Worst title ever, I am sorry. In America’s dumbest sport we were witnesses to one of the dumbest games played in conditions that made any semblance of football close to impossible. I will admit that I was one of the people who thought the weather wouldn’t be that bad. That might have been in response to last year’s game at Clemson where people were freaking out there would be deaths and it turned out to be more of a fun wet than anything else.

Saturday afternoon at NC State was so much worse. Patently absurd at times.

Needless to say everything about this game was ugly. It’s difficult to balance the outlandish nature of the game with the attempt to coach a coherent game plan but even in that light Notre Dame failed spectacularly against the Wolfpack. Let’s review this stupid thing.


I thought Notre Dame would lose by 7 points, and they did. I thought the offense would have some struggles, and they certainly had those. What’s wrong then?

Three things: play-calling, toughness, and adjustments.

The first two I can live with to a degree. The staff could have underestimated how bad the weather was going to be and even if it was sunny and dry out I wouldn’t have believed the Irish would run the ball super well anyway. Is the latter a frustration? Sure, but we are what we are at this point, and it’s not a unit that’s going to put the team on its back against a Top 15-ish defensive line on the road against Southern talent.

The lack of adjustments though is really maddening. The Irish attempted 26 passes and all but a few of Kizer’s 15 rushing attempts were passing plays that turned into scrambles.


A year and a half ago I was worried about how the trio of Kelly, Denbrock, and Sanford would mesh and deal with all of the responsibilities on offense. Last year, they handled it really well. We know that the relationship has been Denbrock calls plays, Sanford helps putting together game plans, and Kelly over sees everything but has taken more of a hands off approach.

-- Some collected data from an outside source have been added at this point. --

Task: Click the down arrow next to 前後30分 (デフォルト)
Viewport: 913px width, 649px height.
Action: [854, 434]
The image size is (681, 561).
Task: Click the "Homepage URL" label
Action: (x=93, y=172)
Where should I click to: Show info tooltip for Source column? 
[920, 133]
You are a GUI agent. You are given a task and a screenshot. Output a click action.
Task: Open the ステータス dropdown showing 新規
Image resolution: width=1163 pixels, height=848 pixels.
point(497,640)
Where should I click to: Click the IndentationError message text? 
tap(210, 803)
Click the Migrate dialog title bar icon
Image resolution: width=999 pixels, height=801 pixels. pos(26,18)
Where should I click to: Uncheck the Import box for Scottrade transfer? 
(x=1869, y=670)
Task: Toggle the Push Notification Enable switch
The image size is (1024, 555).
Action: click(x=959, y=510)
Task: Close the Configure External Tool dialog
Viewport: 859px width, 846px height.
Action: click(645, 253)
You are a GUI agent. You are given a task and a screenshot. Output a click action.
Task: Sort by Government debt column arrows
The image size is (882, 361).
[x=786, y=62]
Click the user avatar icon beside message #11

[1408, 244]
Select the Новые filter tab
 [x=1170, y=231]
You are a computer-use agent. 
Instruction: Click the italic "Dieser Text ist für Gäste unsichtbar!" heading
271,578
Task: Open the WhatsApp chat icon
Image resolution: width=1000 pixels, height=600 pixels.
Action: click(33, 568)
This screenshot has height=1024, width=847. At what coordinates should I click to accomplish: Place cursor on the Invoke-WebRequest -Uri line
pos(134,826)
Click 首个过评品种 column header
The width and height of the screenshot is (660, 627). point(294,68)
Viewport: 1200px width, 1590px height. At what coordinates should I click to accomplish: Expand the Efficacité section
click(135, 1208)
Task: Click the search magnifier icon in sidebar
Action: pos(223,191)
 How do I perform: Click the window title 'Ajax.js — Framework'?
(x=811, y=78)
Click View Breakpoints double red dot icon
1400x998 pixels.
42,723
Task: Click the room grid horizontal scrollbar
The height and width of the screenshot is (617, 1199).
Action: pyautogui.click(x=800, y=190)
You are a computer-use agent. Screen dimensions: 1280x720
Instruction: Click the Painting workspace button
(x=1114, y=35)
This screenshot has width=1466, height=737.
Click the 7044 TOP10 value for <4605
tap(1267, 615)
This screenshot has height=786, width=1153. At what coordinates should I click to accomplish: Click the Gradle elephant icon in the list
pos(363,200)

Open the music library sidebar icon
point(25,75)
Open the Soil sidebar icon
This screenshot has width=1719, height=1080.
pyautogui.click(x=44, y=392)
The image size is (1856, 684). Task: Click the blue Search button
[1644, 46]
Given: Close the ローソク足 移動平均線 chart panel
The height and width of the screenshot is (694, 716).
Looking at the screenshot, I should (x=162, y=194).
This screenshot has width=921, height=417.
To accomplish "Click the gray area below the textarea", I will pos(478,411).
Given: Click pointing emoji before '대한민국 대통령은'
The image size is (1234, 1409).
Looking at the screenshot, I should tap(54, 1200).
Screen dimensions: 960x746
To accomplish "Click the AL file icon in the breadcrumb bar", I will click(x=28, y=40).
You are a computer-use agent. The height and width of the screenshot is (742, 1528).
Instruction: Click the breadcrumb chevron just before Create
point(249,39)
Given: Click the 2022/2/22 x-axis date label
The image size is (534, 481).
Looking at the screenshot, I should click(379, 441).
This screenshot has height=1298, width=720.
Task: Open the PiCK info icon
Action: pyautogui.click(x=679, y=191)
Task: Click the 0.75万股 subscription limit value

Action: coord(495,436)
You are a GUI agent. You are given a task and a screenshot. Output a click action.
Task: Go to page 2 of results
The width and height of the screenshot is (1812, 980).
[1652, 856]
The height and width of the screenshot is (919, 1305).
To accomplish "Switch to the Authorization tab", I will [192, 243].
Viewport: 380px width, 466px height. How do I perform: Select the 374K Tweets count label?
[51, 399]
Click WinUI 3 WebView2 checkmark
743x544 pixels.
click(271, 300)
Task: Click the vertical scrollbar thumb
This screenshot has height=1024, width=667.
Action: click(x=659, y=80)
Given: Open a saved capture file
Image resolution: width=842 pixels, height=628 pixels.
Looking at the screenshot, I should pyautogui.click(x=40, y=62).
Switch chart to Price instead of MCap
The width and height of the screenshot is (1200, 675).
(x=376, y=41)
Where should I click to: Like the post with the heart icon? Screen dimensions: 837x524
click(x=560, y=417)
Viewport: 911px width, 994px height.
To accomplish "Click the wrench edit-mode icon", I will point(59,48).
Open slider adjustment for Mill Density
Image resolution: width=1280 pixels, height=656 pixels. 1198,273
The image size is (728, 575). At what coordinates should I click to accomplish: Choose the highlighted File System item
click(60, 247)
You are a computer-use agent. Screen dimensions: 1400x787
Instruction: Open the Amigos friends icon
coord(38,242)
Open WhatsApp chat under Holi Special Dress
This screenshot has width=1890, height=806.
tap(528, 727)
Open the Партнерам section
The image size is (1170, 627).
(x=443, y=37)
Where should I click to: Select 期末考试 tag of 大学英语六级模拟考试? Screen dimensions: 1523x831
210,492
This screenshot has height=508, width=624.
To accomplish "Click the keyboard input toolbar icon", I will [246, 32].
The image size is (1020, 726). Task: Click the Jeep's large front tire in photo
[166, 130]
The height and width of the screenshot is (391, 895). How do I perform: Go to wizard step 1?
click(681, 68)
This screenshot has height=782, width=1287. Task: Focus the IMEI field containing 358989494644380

Now, I don’t want to over-react and pretend that there are massive offensive problems. However, in this game something was completely broken. We’ve seen a much more hands-off Brian Kelly (more on this below) and I don’t know what the heck Denbrock and Sanford were thinking. In truth, this kind of felt like the offensive version of Diaco’s 2010 game plan against Navy–instead this time it was the weather as the issue and Notre Dame throwing their hands in the air like, “We’ve got nothing else! We thought we could throw the ball this is what we practiced!”

This dumb game really highlighted an offense not physical enough to pound the ball, not imaginative enough to confuse NC State with a diverse array or runs, and not quick enough to switch things up on the fly. I get that the conditions were absurd and that usually the offense is just fine but this was kind of like playing a top 5 defense–the same problems popped up.

Nothing was more pathetic than 2nd offensive series of the 2nd quarter following NC State’s fumble with the score 3-0 in favor of the Wolfpack. We were treated to this sequence of events with the ball just outside the red zone:

Delay of Game
Incomplete Pass
Incomplete Pass
Incomplete Pass
False Start (Personal foul by NC State for taunting)
Rush for No Gain
Completion for 11 Yards
False Start
Sack (Loss of 8 Yards)
Incomplete Pass

This was a gift from NC State to at least put 3 points on the board in a game where 3 points would have felt like 14 points and they completely screwed the pooch. I’m done talking about this nonsense.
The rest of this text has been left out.